The SDLC Indexing Service ETL Pipeline

The indexing process is fundamentally an ETL pipeline that takes data from GitLab’s primary PostgreSQL database and loads it into our OLAP database (like ClickHouse) after processing and transformation in a data lake.

flowchart TD
    subgraph Extract
        A[GitLab PostgreSQL] -- Logical Replication --> B[Siphon]
        B -- CDC Events --> C[NATS JetStream]
    end

    subgraph Transform
        C -- Streams --> CL{ClickHouse}
        CL -- SQL Queries / Materialized Views --> H[Graph Builder]
    end

    subgraph Load
        H -- Nodes & Edges --> I[ClickHouse]
    end

    subgraph Query
        J[Query Service / MCP]  -- Cypher Queries --> QE[Query Engine]
        QE -- Cypher Queries --> I
    end

1. Extract: Capturing Change Data with Siphon

The pipeline begins with Siphon, GitLab’s in-house Change Data Capture (CDC) service written in Go. Its sole responsibility is to reliably replicate data from a PostgreSQL database to a NATS JetStream topic.

Siphon’s Architecture

Siphon operates on a producer/consumer model, but for the purpose of the Knowledge Graph’s ETL pipeline, we are primarily concerned with the Siphon Producer.

flowchart LR
    subgraph PostgreSQL
        direction LR
        A[Primary DB]
        B[Replica DB]
    end

    subgraph "Siphon Producer"
        direction TB
        C[Replication Manager]
        D[Snapshot Manager]
        E[NATS Publisher]
    end

    F[NATS JetStream]

    A -- Manages Publication --> C
    B -- Logical Replication Stream --> C
    B -- Initial Data Snapshot --> D
    C -- CDC Events --> E
    D -- Snapshot Data --> E
    E -- Protobuf Messages --> F

Replication Manager: This is the primary component that connects to a PostgreSQL logical replication slot. It uses the pgoutput plugin to decode the Write-Ahead Log (WAL) into a stream of logical changes (inserts, updates, deletes). It’s responsible for managing the replication slot and acknowledging the WAL position to the database, ensuring that processed data is not sent again.
Snapshot Manager: To bootstrap the data lake, Siphon must first perform an initial, full copy of the existing data. The Snapshot Manager handles this by running COPY commands against the tables to be replicated. To avoid impacting the primary database, this snapshot can be configured to run against a separate read-replica (snapshot_database). This aspect is critical to Knowledge Graph to enable backfilling of the data lake in the event of schema migrations, data corruption, or other issues.
NATS Publisher: Both the live replication events and the initial snapshot data are converted into a standardized protobuf format (LogicalReplicationEvents) and published to NATS JetStream.
Configuration-driven: Siphon is configured via a YAML file that specifies the database connections, replication slot names, and, most importantly, a table_mapping. This mapping defines which tables to watch and which NATS subject to publish their changes to. This allows for precise control over what data enters the pipeline.
```
table_mapping:
  - table: issues
    schema: public
    subject: issues
  - table: merge_requests
    schema: public
    subject: merge_requests
```

By using Siphon, the Knowledge Graph’s indexing pipeline is cleanly decoupled from the production PostgreSQL database. It receives a reliable, real-time stream of data changes without imposing a significant load on the source system.

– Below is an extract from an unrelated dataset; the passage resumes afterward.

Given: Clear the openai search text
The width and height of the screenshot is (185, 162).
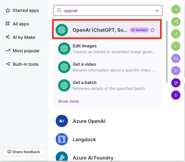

2. Transform: Shaping Data in the Lake

The CDC events from NATS are consumed and written into ClickHouse, which allows for batch processing, historical analysis, and schema evolution.

ClickHouse as the Data Lake

ClickHouse is GitLab’s standard OLAP (Online Analytical Processing) database, chosen for its high performance on large-scale analytical queries.

Ingestion: A dedicated consumer reads the NATS streams and writes the data into corresponding tables in ClickHouse. To handle the high volume of writes, events are batched before being inserted. This is crucial for ClickHouse’s MergeTree engine family, which performs best with fewer, larger inserts rather than many small ones.
Streaming Data Handling: The batching mechanism is key to handling the stream of events without overwhelming memory or the database. Data is accumulated in memory or a local buffer by the consumer, and flushed to ClickHouse periodically or when a certain batch size is reached.
Raw Data Tables: The initial landing zone in ClickHouse consists of raw tables that mirror the structure of the PostgreSQL source tables. These raw tables store the CDC events in their original form.

Graph Schema Design

We are going to transform the data from ClickHouse to a graph-like format by designing a set of tables:

Nodes: We will define a table schema for each node type. For example, namespaces, projects, issues, merge_requests, pipelines, runners, vulnerabilities, etc. Each node table will contain:
- The tenant ID
- A unique identifier (typically the primary key from the source table)
- Core attributes relevant to that entity type
- Metadata fields (created_at, updated_at, deleted_at for soft deletes)
Edges: We will define a table schema for each edge type. For example, namespaces_projects, projects_issues, issues_merge_requests, merge_requests_pipelines, pipelines_runners, vulnerabilities_projects, etc. Each edge table will contain:
- The tenant ID
- Source node identifier
- Target node identifier
- Edge type or relationship metadata

Transformation and Loading Logic

The transformation from CDC data to the graph schema will be handled by the ETL Indexer, a Rust-based pipeline designed to transform data into the desired format efficiently.

Core components

gkg-indexer: The ETL pipeline for GitLab’s SDLC data.
gkg-webserver: The REST + MCP interface to query the Knowledge Graph.
NATS JetStream: The message broker for the Knowledge Graph.
NATS KV: The key-value store for the Knowledge Graph.
ClickHouse: The OLAP database for GitLab and the Knowledge Graph.
PostgreSQL: The main OLTP database for GitLab.

Data storage

The Knowledge Graph data is going to be stored in separate ClickHouse database.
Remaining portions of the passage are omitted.